Analog gilt für den Fall \(z < 0\), dass \(\partial |z| = -1\) ist und somit erhalten wir aus der notwendigen Optimalitätsbedingung (3.42)

\[\frac{1}\tau (y-z) \: = \: -1 \quad \Longleftrightarrow \quad z \: = \: \tau + y.\]

Dies ist aber für \(z < 0\) nur möglich, wenn \(y < -\tau < 0\) gilt.

Für den letzten Fall mit \(z=0\) lauten die notwendigen Optimalitätsbedingung (3.42)

\[\frac{1}\tau (y-z) \: = \: \frac{y}{\tau} \: \in \: [-1, 1] = \partial |0|.\]

Dies ist äquivalent zu der Bedingung \(-1 \leq \frac{y}{\tau} \leq 1\), die nur dann erfüllt ist wenn \(-\tau \leq y \leq \tau\) gilt.

Somit lässt sich der Proximaloperator \(z =\operatorname{prox}_{\tau H}(y)\) für die Betragsfunktion \(H(x) \coloneqq \vert x \vert\), der auch Shrinkage-Operator genannt wird, wie folgt angeben:

\[\begin{split}\operatorname{prox}_{\tau \vert \cdot \vert}(y) \ = \ \text{shrink}_\tau(y) \ \coloneqq \ \left\{ \begin{array}{ll} y - \tau \quad & \text{falls } y > \tau \\ 0 \quad & \text{falls } y \in [-\tau, \tau] \\ y + \tau \quad & \text{falls } y < - \tau. \end{array}\right.\end{split}\]

Die kontrahierende Wirkung des Shrinkage-Operators wird in fig:shrinkage illustriert.

Analog können wir auch den Proximaloperator für die \(\ell^1\)-Norm \(H(x) = \Vert x \Vert_{\ell^1}\) im \(\R^n\) angeben als

\[\text{prox}_{\tau H}(y) = ( \operatorname{shrink}_\tau(y_i))_{i=1,\ldots,n}.\]

Mit Hilfe des Proximaloperators können wir das proximale Splitting in (3.41) schreiben als

\[x_{k+1} \ = \ \operatorname{prox}_{\tau_k H}(x_k - \tau_k \nabla G(x_k)).\]

Wie wir in Beispiel 3.8 gesehen haben ist der Shrinkage-Operator in gewisser Weise kontraktiv.
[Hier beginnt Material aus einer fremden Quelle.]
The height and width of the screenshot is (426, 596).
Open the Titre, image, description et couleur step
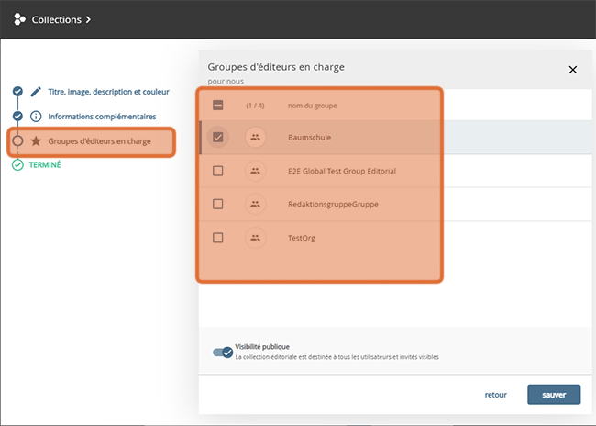click(108, 92)
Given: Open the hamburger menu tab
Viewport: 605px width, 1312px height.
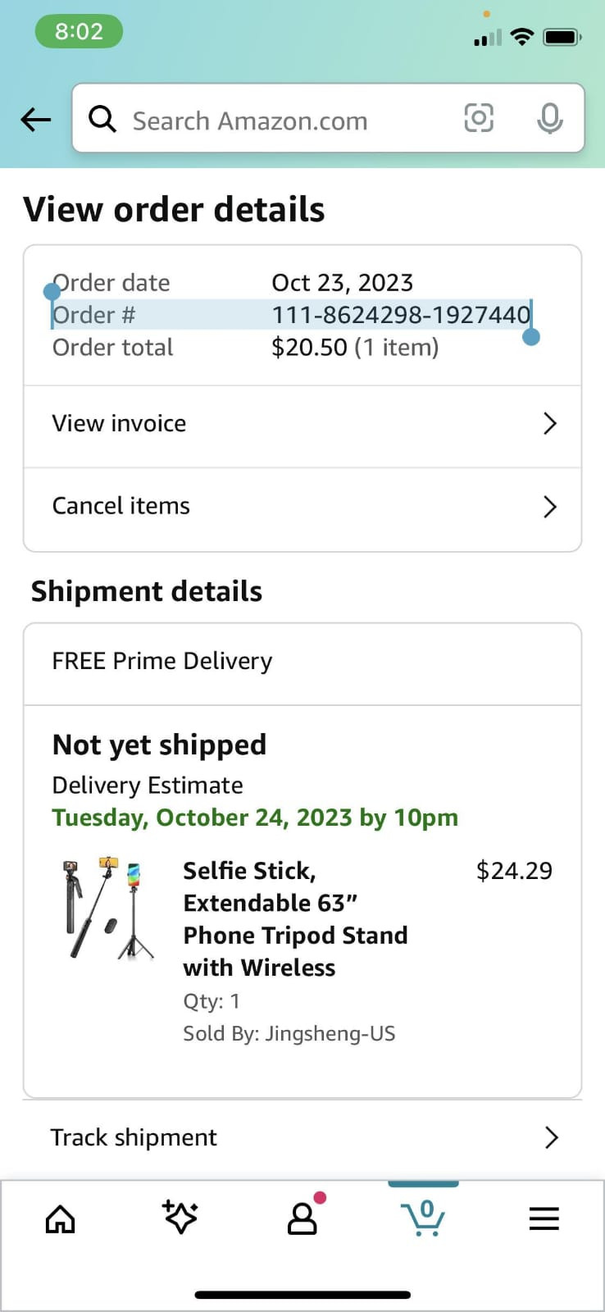Looking at the screenshot, I should click(544, 1219).
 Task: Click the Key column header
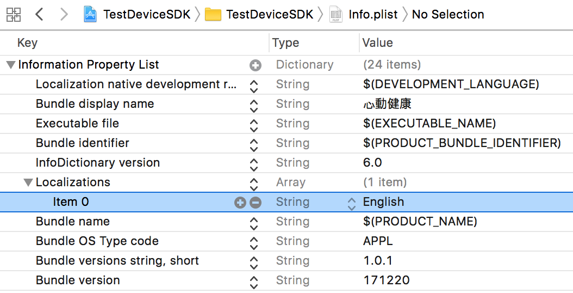[27, 43]
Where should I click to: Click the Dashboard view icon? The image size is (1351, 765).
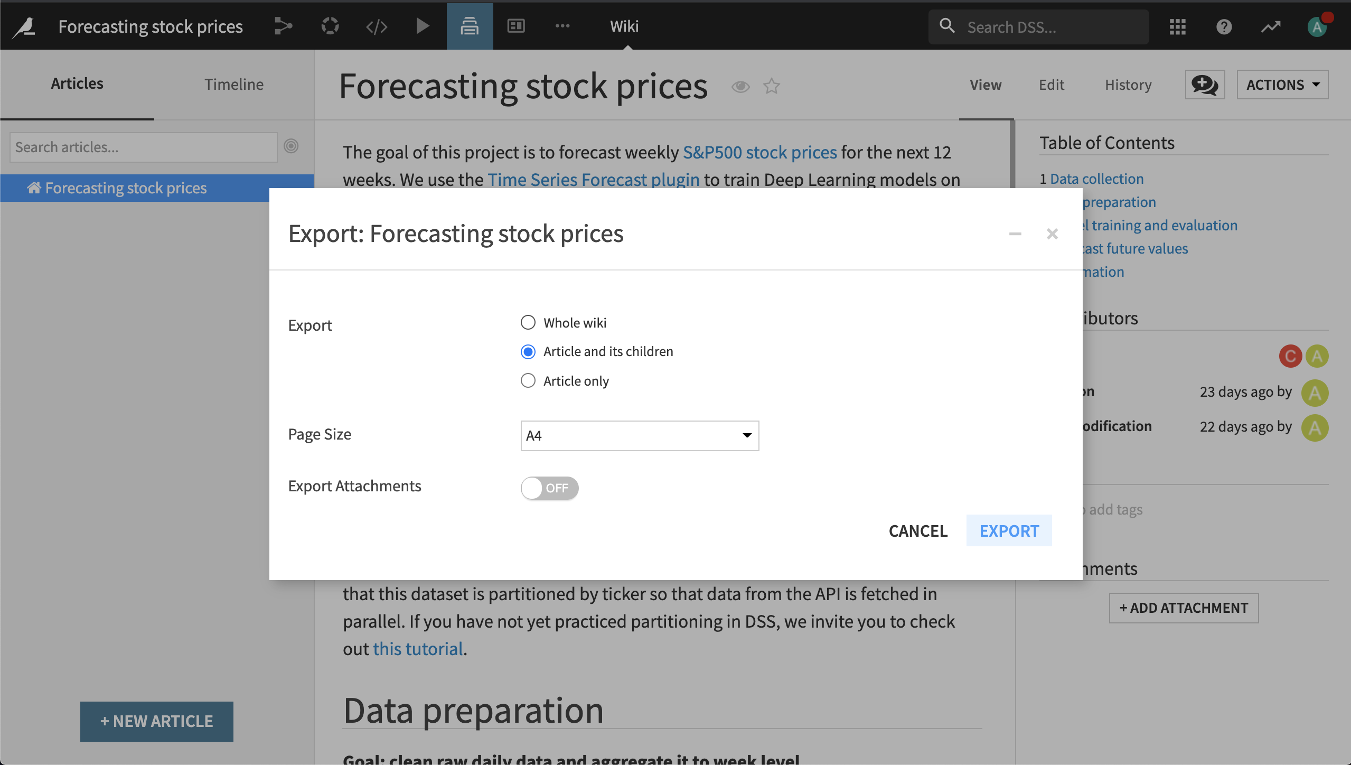(x=518, y=25)
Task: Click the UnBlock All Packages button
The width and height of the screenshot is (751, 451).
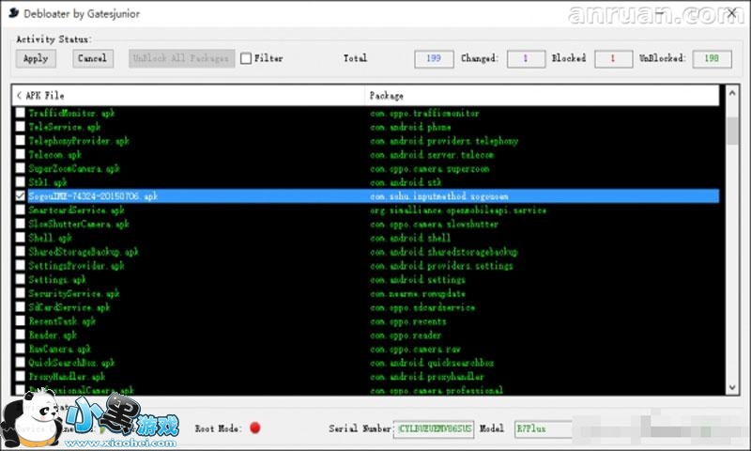Action: (x=181, y=58)
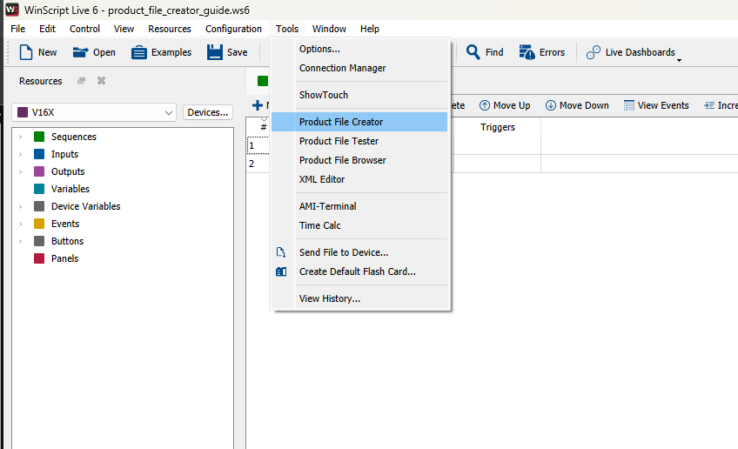The height and width of the screenshot is (449, 738).
Task: Save the script using the Save icon
Action: (215, 52)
Diese Beobachtung gilt im Allgemeinen für Proximaloperatoren wie folgendes Lemma feststellt.

Lemma 3.7 (Kontraktivität des Proximaloperators)
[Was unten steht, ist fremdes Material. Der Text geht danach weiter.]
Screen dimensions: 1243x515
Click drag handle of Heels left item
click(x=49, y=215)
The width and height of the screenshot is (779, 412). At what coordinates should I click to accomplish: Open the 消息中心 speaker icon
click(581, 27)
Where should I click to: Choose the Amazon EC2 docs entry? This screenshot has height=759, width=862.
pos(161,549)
Sei \(H\) eine konvexe, unterhalbstetige Funktion. Dann ist der Proximaloperator \(\operatorname{prox}_H\) Lipschitz stetig mit Lipschitz-Konstante \(1\).

Proof. Wir betrachten zunächst die beiden Punkte, die für \(i = 1,2\) gegeben sind durch \(x_i= \operatorname{prox}_H(y_i)\). Dann gilt wegen der Optimalitätsbedingung des Proximaloperators \(x_i + p_i = y_i,\) für einen Subgradienten \(p_i \in \partial H(x_i)\). Subtrahieren wir die beiden Identitäten für \(i=1,2\), so erhalten wir

\[x_1 - x_2 + p_1 - p_2 \ = \ y_1 - y_2.\]
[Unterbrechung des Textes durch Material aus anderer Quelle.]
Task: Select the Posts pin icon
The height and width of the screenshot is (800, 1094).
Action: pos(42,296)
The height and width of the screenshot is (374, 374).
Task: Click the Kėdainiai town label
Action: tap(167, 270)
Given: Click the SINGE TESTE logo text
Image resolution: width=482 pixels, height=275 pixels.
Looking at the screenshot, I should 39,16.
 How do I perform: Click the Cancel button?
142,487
Multiplizieren wir diese Gleichung von links mit dem Zeilenvektor \((x_1-x_2)^T \in \R^n\) so gilt mit Hilfe der Cauchy-Schwarz Ungleichung:

(3.43)#\[\Vert x_1 - x_2 \Vert^2 + \langle x_1-x_2, p_1 - p_2 \rangle = \langle x_1-x_2, y_1 -y_2 \rangle \ \leq \ \Vert y_1-y_2 \Vert \cdot \Vert x_1-x_2 \Vert.\]

Wegen Definition 3.16 des Subgradienten können wir festhalten, dass gilt

\[\begin{split}\begin{aligned} \langle p_1, x_1- x_2 \rangle \ &\geq \ H(x_1) - H(x_2) \\ \langle p_2, x_2- x_1 \rangle \ &\geq \ H(x_2) - H(x_1). \end{aligned}\end{split}\]

Addieren wir diese beiden Ungleichungen, so erhalten wir insgesamt \(\langle p_1 - p_2, x_1-x_2 \rangle \geq 0\). Damit können wir die linke Seite der Ungleichung (3.43) weiter abschätzen und erhalten durch Teilen mit dem Wert \(||x_1 - x_2||\) auf beiden Seiten schließlich

\[\Vert x_1 - x_2 \Vert \ \leq \ \Vert y_1 - y_2 \Vert ,\]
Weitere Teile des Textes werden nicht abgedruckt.